In den Kriegsgebieten der Ukraine verbreitet sich eine Infektion, die als überwunden galt: Gasbrand. Diese gefährliche Erkrankung entsteht, wenn Bakterien der Gattung Clostridium (anaerobe Bakterien) in tiefe, unzureichend versorgte Wunden eindringen. In sauerstoffarmen Umgebungen – etwa in zerstörtem Muskelgewebe oder verunreinigten Wunden – produzieren diese Mikroorganismen Toxine und Gase. Das umliegende Gewebe kann innerhalb weniger Stunden absterben.
Die Krankheit äußert sich durch heftige Schmerzen, Anschwellungen, erhöhte Körpertemperatur und ein charakteristisches Knistern unter der Haut, verursacht durch Gasansammlungen. Ohne umgehende medizinische Intervention verläuft die Infektion nahezu immer tödlich. Nur sofortige chirurgische Maßnahmen und hochdosierte Antibiotikagaben können Patienten retten.
Frontlinie in Not
Wie der britische Telegraph meldet, schlagen Mediziner im Frontgebiet nun Alarm – die lebensgefährliche Infektion, die bereits im Ersten Weltkrieg unzählige Soldaten tötete, tritt erneut auf. Verantwortlich dafür ist das Zusammenspiel aus kollabierter Infrastruktur, unzureichenden Hygienebedingungen und den harten Realitäten des Stellungskrieges.
Die Gesundheitsversorgung an der Front ist desolat. Verwundete müssen oft stunden- oder sogar tagelang in Schützengräben ausharren, da Rettungsaktionen durch andauernde Kampfhandlungen oder unpassierbare Wege verhindert werden. Medizinische Notfallteams arbeiten unter extremen Bedingungen, häufig ohne steriles Equipment, reines Wasser oder ausreichende Medikamentenvorräte.
Dramatische Situation
„Eine nicht sofort gereinigte Wunde ist eine Einladung für diesen Keim”, erklärt ein ukrainischer Sanitäter laut Medienberichten. Erschwerend kommt hinzu, dass viele Antibiotika nur begrenzt oder gar nicht verfügbar sind. Einzelne Mediziner berichten bereits von Fällen, bei denen die standardmäßig eingesetzten Medikamente kaum noch Wirkung zeigen.

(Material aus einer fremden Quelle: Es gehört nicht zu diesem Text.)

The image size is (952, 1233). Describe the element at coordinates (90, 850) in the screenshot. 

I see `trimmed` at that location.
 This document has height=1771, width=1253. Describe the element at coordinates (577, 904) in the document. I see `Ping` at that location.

Den Berichten zufolge sind besonders Gebiete im Osten und Süden der Ukraine betroffen – insbesondere die Regionen Saporischschja und Donezk. Exakte Statistiken existieren nicht, doch die Infektionszahlen sollen erheblich angestiegen sein. Ärzte an der Front warnen, dass jeder weitere Tag ohne angemessene medizinische Versorgung zusätzliche Menschenleben fordert.
Gasbrand gilt als typische Kriegserkrankung. Vor mehr als einem Jahrhundert fielen ihr tausende Soldaten zum Opfer, bevor moderne medizinische Methoden und Antibiotika den Erreger weitgehend zurückdrängten.
Sein Wiederauftreten verdeutlicht die Tiefe der humanitären Krise, die die Ukraine mittlerweile erfasst hat.